═════ Data rows ═════
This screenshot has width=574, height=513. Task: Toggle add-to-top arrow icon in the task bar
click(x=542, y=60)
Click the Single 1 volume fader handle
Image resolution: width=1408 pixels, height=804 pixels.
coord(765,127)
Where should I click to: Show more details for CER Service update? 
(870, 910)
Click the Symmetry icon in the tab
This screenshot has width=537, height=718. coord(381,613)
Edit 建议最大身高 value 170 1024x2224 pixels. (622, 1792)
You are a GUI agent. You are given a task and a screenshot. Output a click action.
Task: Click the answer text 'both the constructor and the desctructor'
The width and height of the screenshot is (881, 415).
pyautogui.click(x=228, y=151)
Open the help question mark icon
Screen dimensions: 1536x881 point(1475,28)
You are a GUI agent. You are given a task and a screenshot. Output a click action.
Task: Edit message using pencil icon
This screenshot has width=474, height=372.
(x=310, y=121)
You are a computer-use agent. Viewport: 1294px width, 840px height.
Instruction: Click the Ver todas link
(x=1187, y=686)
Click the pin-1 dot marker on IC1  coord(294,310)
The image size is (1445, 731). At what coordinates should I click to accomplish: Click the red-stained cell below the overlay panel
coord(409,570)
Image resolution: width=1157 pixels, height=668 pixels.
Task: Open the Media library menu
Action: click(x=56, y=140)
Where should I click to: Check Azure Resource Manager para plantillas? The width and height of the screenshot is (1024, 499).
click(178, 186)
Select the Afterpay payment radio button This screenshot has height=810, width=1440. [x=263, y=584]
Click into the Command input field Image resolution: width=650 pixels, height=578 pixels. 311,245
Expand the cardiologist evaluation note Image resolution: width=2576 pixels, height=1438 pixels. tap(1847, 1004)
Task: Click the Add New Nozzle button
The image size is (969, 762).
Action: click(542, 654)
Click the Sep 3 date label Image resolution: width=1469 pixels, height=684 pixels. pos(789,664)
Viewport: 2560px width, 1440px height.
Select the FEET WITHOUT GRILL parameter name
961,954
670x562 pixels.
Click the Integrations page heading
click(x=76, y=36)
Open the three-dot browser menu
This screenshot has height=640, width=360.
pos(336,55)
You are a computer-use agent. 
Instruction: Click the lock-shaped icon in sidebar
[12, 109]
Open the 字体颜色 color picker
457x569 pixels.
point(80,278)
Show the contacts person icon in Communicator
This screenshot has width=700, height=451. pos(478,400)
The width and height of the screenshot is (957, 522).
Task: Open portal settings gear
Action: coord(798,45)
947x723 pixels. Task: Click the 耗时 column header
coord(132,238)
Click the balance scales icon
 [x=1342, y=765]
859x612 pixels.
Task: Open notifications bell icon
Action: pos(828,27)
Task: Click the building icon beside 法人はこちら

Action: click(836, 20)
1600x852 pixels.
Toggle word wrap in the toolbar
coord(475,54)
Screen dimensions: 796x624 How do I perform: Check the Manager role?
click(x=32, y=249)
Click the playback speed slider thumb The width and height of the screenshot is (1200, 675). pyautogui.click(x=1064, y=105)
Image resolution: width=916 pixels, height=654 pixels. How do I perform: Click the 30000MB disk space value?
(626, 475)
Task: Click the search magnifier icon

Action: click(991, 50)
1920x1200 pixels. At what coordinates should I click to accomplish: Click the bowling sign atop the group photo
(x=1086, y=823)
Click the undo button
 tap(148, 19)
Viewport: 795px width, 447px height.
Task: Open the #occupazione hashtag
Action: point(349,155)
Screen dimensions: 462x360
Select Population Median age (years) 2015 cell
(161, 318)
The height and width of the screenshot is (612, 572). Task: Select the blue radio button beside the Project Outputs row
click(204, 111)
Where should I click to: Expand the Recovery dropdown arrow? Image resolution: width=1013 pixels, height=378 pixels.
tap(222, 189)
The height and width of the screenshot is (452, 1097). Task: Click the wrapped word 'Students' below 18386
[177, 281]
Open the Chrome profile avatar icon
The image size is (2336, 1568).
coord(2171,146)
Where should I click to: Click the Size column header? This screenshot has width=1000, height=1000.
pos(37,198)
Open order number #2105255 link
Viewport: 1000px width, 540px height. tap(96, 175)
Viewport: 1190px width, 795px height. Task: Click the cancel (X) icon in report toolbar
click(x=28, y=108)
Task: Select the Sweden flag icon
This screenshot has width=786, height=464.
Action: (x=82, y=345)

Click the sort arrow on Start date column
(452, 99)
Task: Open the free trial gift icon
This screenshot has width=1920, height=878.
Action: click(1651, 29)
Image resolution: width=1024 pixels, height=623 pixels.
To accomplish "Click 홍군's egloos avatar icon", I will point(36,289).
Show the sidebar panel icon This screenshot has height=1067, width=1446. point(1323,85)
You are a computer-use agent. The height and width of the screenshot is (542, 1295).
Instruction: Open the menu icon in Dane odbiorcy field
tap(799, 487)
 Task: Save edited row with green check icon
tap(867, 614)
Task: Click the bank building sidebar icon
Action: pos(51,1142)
═════
Task:
Turn the lines of these records into a numbered list, leaving out any blank lines.

Result of the exercise:
1. This screenshot has width=574, height=513. Task: Toggle add-to-top arrow icon in the task bar
2. click(x=542, y=60)
3. Click the Single 1 volume fader handle
4. Image resolution: width=1408 pixels, height=804 pixels.
5. coord(765,127)
6. Where should I click to: Show more details for CER Service update? 
7. (870, 910)
8. Click the Symmetry icon in the tab
9. This screenshot has width=537, height=718. coord(381,613)
10. Edit 建议最大身高 value 170 1024x2224 pixels. (622, 1792)
11. You are a GUI agent. You are given a task and a screenshot. Output a click action.
12. Task: Click the answer text 'both the constructor and the desctructor'
13. The width and height of the screenshot is (881, 415).
14. pyautogui.click(x=228, y=151)
15. Open the help question mark icon
16. Screen dimensions: 1536x881 point(1475,28)
17. You are a GUI agent. You are given a task and a screenshot. Output a click action.
18. Task: Edit message using pencil icon
19. This screenshot has width=474, height=372.
20. (x=310, y=121)
21. You are a computer-use agent. Viewport: 1294px width, 840px height.
22. Instruction: Click the Ver todas link
23. (x=1187, y=686)
24. Click the pin-1 dot marker on IC1  coord(294,310)
25. The image size is (1445, 731). At what coordinates should I click to accomplish: Click the red-stained cell below the overlay panel
26. coord(409,570)
27. Image resolution: width=1157 pixels, height=668 pixels.
28. Task: Open the Media library menu
29. Action: click(x=56, y=140)
30. Where should I click to: Check Azure Resource Manager para plantillas? The width and height of the screenshot is (1024, 499).
31. click(178, 186)
32. Select the Afterpay payment radio button This screenshot has height=810, width=1440. [x=263, y=584]
33. Click into the Command input field Image resolution: width=650 pixels, height=578 pixels. 311,245
34. Expand the cardiologist evaluation note Image resolution: width=2576 pixels, height=1438 pixels. tap(1847, 1004)
35. Task: Click the Add New Nozzle button
36. The image size is (969, 762).
37. Action: click(542, 654)
38. Click the Sep 3 date label Image resolution: width=1469 pixels, height=684 pixels. pos(789,664)
39. Viewport: 2560px width, 1440px height.
40. Select the FEET WITHOUT GRILL parameter name
41. 961,954
42. 670x562 pixels.
43. Click the Integrations page heading
44. click(x=76, y=36)
45. Open the three-dot browser menu
46. This screenshot has height=640, width=360.
47. pos(336,55)
48. You are a computer-use agent. 
49. Instruction: Click the lock-shaped icon in sidebar
50. [12, 109]
51. Open the 字体颜色 color picker
52. 457x569 pixels.
53. point(80,278)
54. Show the contacts person icon in Communicator
55. This screenshot has width=700, height=451. pos(478,400)
56. The width and height of the screenshot is (957, 522).
57. Task: Open portal settings gear
58. Action: coord(798,45)
59. 947x723 pixels. Task: Click the 耗时 column header
60. coord(132,238)
61. Click the balance scales icon
62.  [x=1342, y=765]
63. 859x612 pixels.
64. Task: Open notifications bell icon
65. Action: pos(828,27)
66. Task: Click the building icon beside 法人はこちら
67. Action: click(836, 20)
68. 1600x852 pixels.
69. Toggle word wrap in the toolbar
70. coord(475,54)
71. Screen dimensions: 796x624 How do I perform: Check the Manager role?
72. click(x=32, y=249)
73. Click the playback speed slider thumb The width and height of the screenshot is (1200, 675). pyautogui.click(x=1064, y=105)
74. Image resolution: width=916 pixels, height=654 pixels. How do I perform: Click the 30000MB disk space value?
75. (626, 475)
76. Task: Click the search magnifier icon
77. Action: click(991, 50)
78. 1920x1200 pixels. At what coordinates should I click to accomplish: Click the bowling sign atop the group photo
79. (x=1086, y=823)
80. Click the undo button
81.  tap(148, 19)
82. Viewport: 795px width, 447px height.
83. Task: Open the #occupazione hashtag
84. Action: point(349,155)
85. Screen dimensions: 462x360
86. Select Population Median age (years) 2015 cell
87. (161, 318)
88. The height and width of the screenshot is (612, 572). Task: Select the blue radio button beside the Project Outputs row
89. click(204, 111)
90. Where should I click to: Expand the Recovery dropdown arrow? Image resolution: width=1013 pixels, height=378 pixels.
91. tap(222, 189)
92. The height and width of the screenshot is (452, 1097). Task: Click the wrapped word 'Students' below 18386
93. [177, 281]
94. Open the Chrome profile avatar icon
95. The image size is (2336, 1568).
96. coord(2171,146)
97. Where should I click to: Click the Size column header? This screenshot has width=1000, height=1000.
98. pos(37,198)
99. Open order number #2105255 link
100. Viewport: 1000px width, 540px height. tap(96, 175)
101. Viewport: 1190px width, 795px height. Task: Click the cancel (X) icon in report toolbar
102. click(x=28, y=108)
103. Task: Select the Sweden flag icon
104. This screenshot has width=786, height=464.
105. Action: (x=82, y=345)
106. Click the sort arrow on Start date column
107. (452, 99)
108. Task: Open the free trial gift icon
109. This screenshot has width=1920, height=878.
110. Action: click(1651, 29)
111. Image resolution: width=1024 pixels, height=623 pixels.
112. To accomplish "Click 홍군's egloos avatar icon", I will point(36,289).
113. Show the sidebar panel icon This screenshot has height=1067, width=1446. point(1323,85)
114. You are a computer-use agent. The height and width of the screenshot is (542, 1295).
115. Instruction: Open the menu icon in Dane odbiorcy field
116. tap(799, 487)
117.  Task: Save edited row with green check icon
118. tap(867, 614)
119. Task: Click the bank building sidebar icon
120. Action: pos(51,1142)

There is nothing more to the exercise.